Le porno grand public montre aussi une image unidimensionnelle qui présente le sexe comme une chasse aux orgasmes masculins. La femme* est le seul objet du désir. L’homme*, par contre, est dépeint comme un animal obsédé par le désir et dont la sexualité est généralement dangereuse... C’est quoi pour des idées sexistes de merde ? Si je croyais en cette représentation, les actes sexuels n'existeraient que dans l'unique but de satisfaire les hommes*. Absurde ! Toutes les personnes impliquées dans un acte sexuel devraient en profiter, peu importe leur genre. Si une personne de sexe féminin est dominante, c’est quoi le problème ? Ça ne tue l’égo d’aucun homme* d’être dessous pendant le sexe. De même ça ne détruit pas son égo s’il ne donne pas le rythme. Ah oui et encore : Les femmes se masturbent. Pourquoi ne le ferions-nous pas ?
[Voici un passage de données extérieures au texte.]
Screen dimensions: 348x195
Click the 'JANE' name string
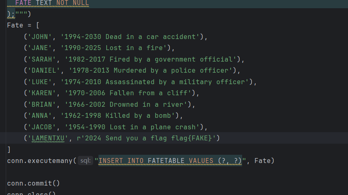(x=39, y=48)
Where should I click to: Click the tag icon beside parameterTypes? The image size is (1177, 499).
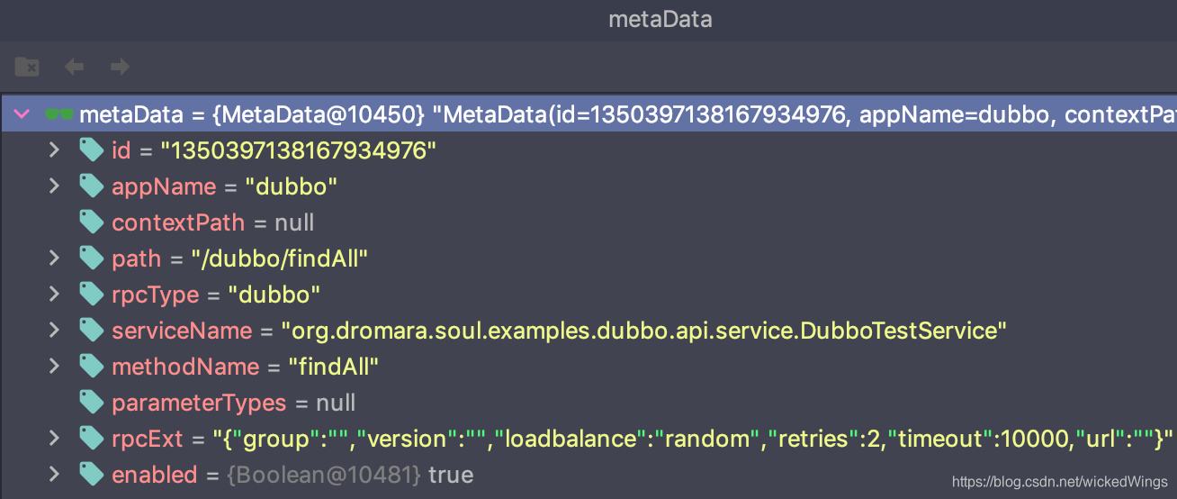[x=92, y=402]
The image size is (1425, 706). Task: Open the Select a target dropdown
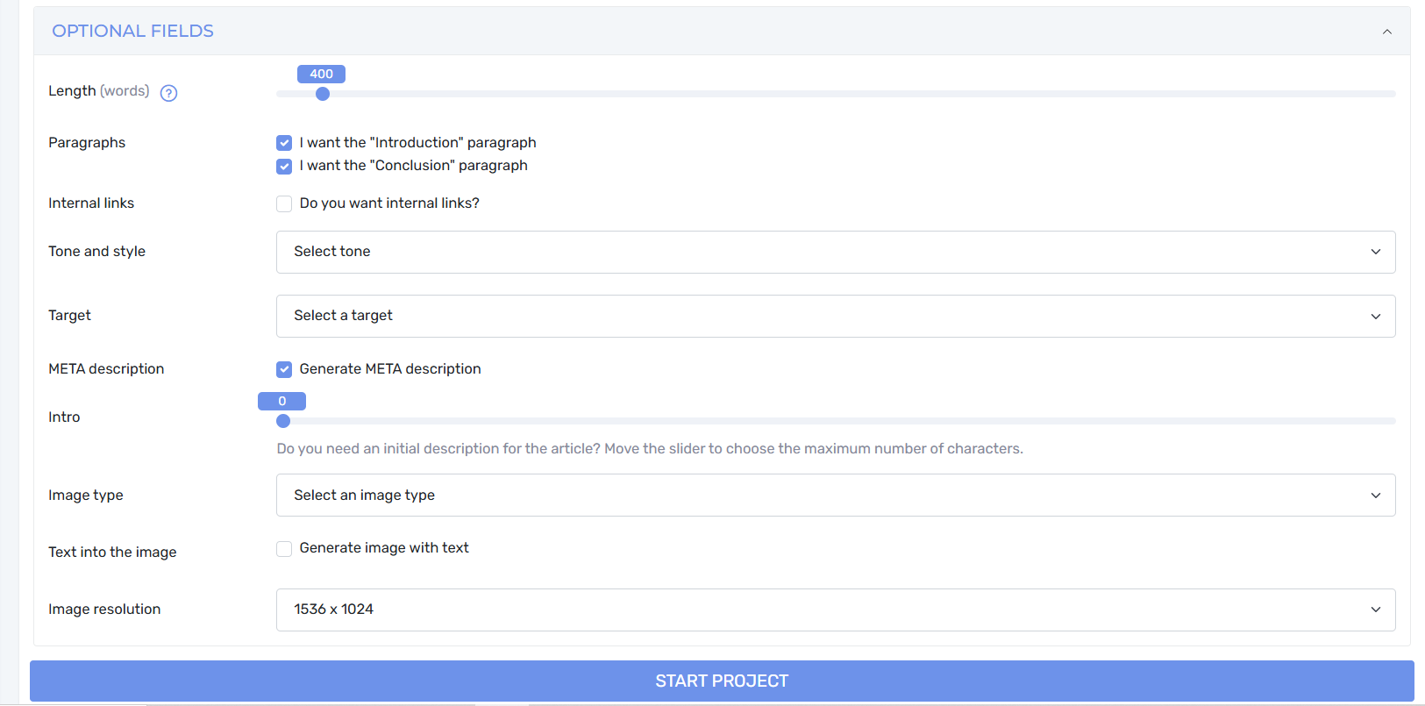click(x=836, y=317)
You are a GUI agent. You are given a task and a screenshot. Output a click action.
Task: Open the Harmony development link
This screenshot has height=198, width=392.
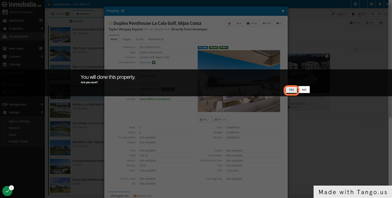145,62
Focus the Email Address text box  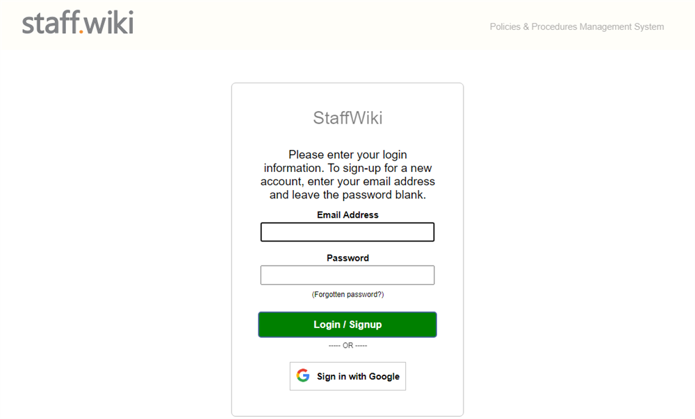coord(348,232)
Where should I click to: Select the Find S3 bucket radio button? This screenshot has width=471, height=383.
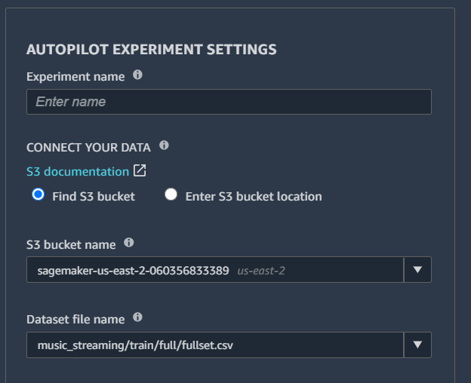click(x=38, y=195)
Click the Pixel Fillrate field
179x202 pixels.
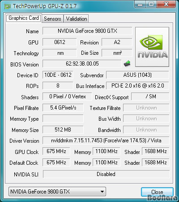pyautogui.click(x=63, y=108)
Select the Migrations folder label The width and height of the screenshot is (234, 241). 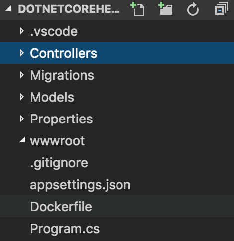point(62,76)
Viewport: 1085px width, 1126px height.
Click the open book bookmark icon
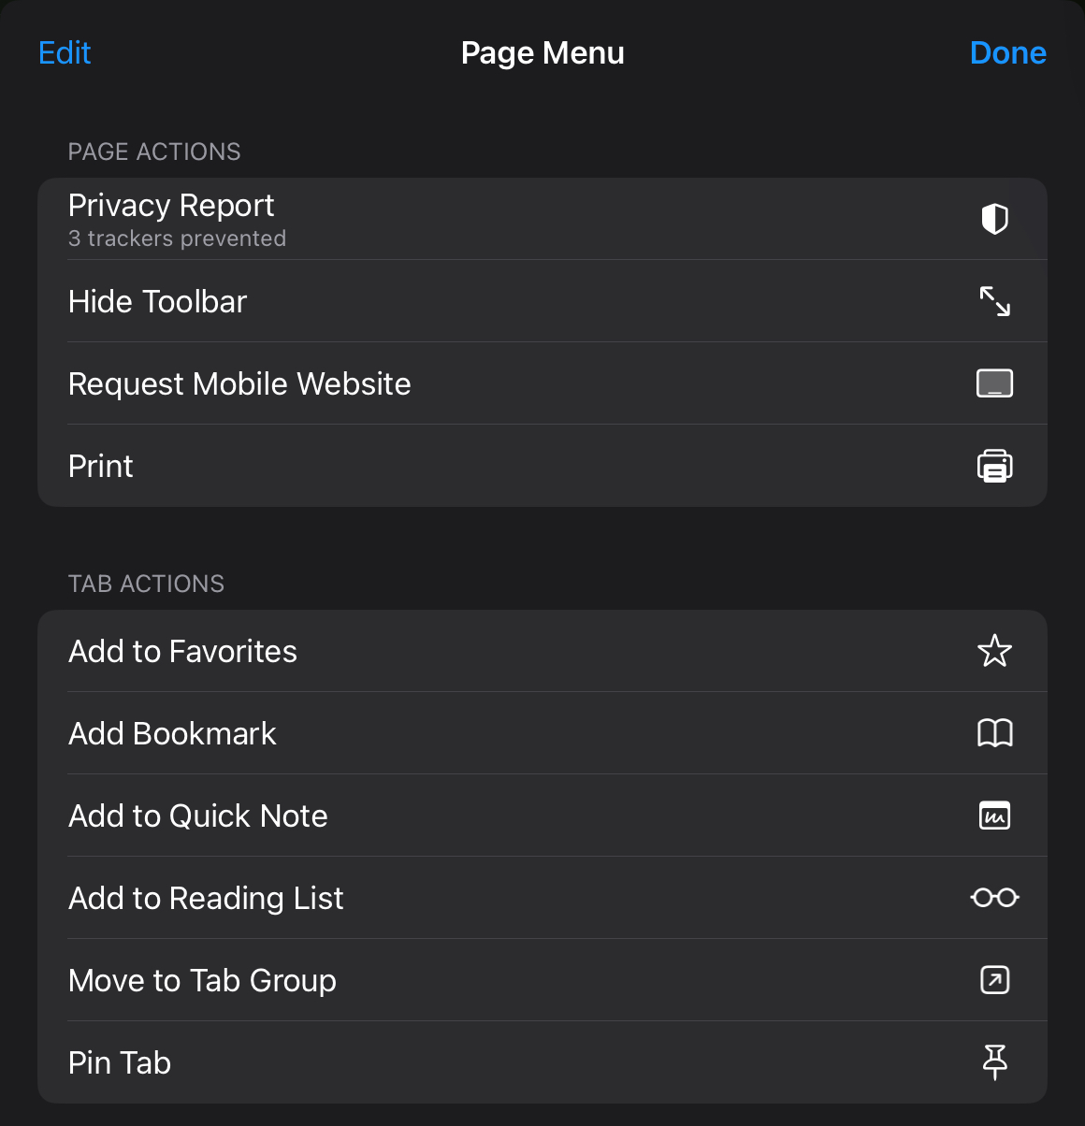tap(994, 733)
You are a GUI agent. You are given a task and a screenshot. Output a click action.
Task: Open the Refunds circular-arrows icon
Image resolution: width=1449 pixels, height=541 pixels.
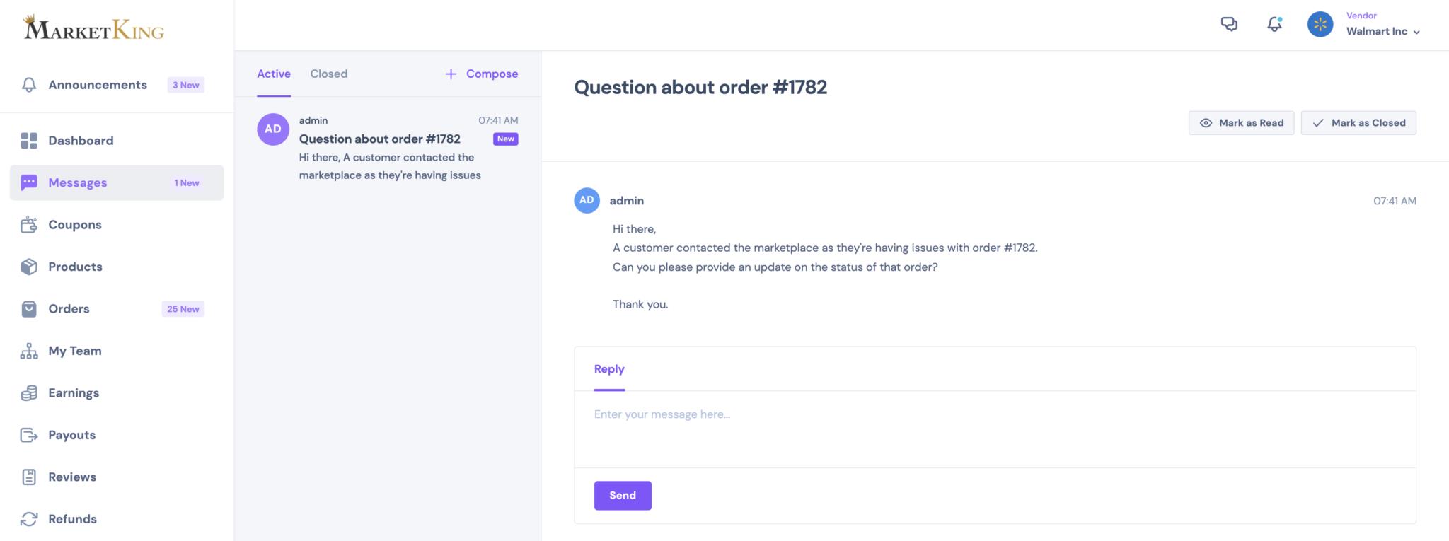(29, 519)
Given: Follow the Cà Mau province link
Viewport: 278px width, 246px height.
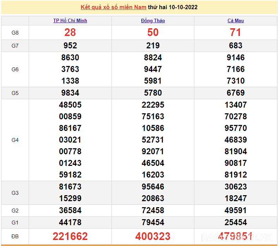Looking at the screenshot, I should [x=235, y=20].
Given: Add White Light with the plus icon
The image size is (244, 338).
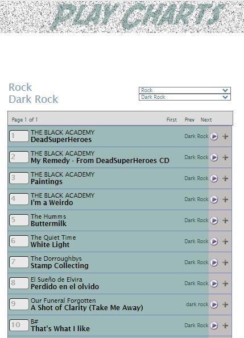Looking at the screenshot, I should click(x=225, y=241).
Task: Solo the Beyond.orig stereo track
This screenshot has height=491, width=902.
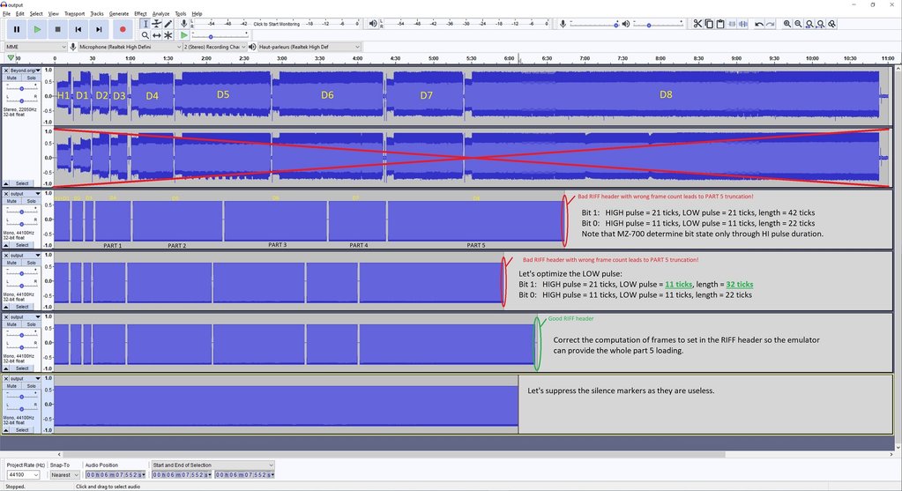Action: pos(31,78)
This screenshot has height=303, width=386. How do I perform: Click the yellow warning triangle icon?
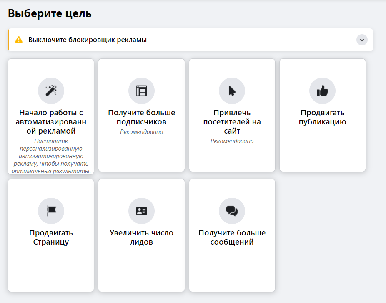[x=18, y=40]
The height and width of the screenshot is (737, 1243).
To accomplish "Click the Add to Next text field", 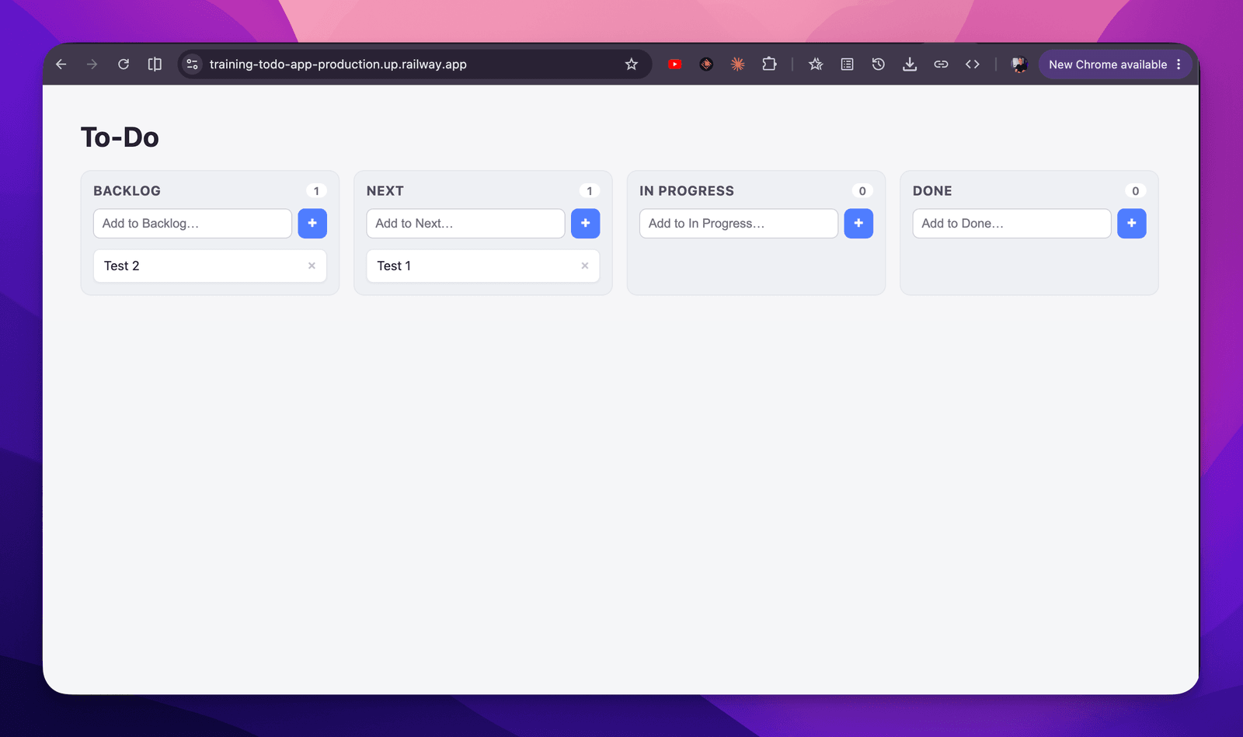I will 465,224.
Il n’y a pas de « rapport sexuel normal »
Jusqu’à présent, je n’ai traité que de l’hétérosexualité et j’ai fait exactement ce que fait notre société : prendre l’hétérosexualité comme norme parce que je suis moi-même hétéro, négligeant ainsi toute autre forme de sexualité. La sexualité humaine ne se résume de loin pas à une femme* et un homme* en position du missionnaire. Mais c’est exactement cette image qui nous est enseignée. Je me souviens de notre éducation sexuelle au secondaire. On nous a permis de remplir un préservatif d’eau jusqu’à ce qu’il éclate, ce qui était bien sûr très drôle à l’époque, mais nous n’avions pas eu de leçon équilibrée. L’enseignante était tout d’abord beaucoup trop inhibée pour vraiment en parler ouvertement avec nous, et, ce qui est bien pire, l’hétérosexualité était présentée comme la seule forme de sexualité légitime, ce qui conduit au rejet de toute autre forme de sexualité. Je n’ai jamais entendu parler des gays, lesbiennes, bisexuel-le-s, trans*, queer, inter ou non binaires. Je n’ai jamais entendu dire qu’il était possible d’aimer plus d’une personne, de n’avoir aucune attirance sexuelle, d’avoir une relation avec plus d’une personne ou même d’avoir des rapports sexuels avec plus d’une personne en même temps.
Il n’y avait qu’une seule chose : l’homme* et la femme* ont des relations sexuelles mignonnes au lit. Et nulle part ailleurs. Et pas de rapport « hard » non plus. Parce que c’est une maladie de toute façon ; même si c’est basé sur le consensus. Aujourd’hui, heureusement, j'en sais un peu plus.
Nous aimons comme nous voulons
La sexualité ne doit être ni prescrite ni imposée aux êtres humains. Chaque être humain devrait être autorisé à vivre sa propre sexualité, à la seule condition qu’aucun autre être vivant ne soit lésé. Enseignons à nos enfants que la sexualité et l’amour sont incroyablement beaux et divers. Enseignons à nos enfants que la sexualité n’est pas un sujet tabou, que c’est quelque chose où les gens peuvent vivre leur vie et vivre de beaux moments ensemble. Je ne sais pas pour toi, mais je suis d’humeur à faire l’amour maintenant.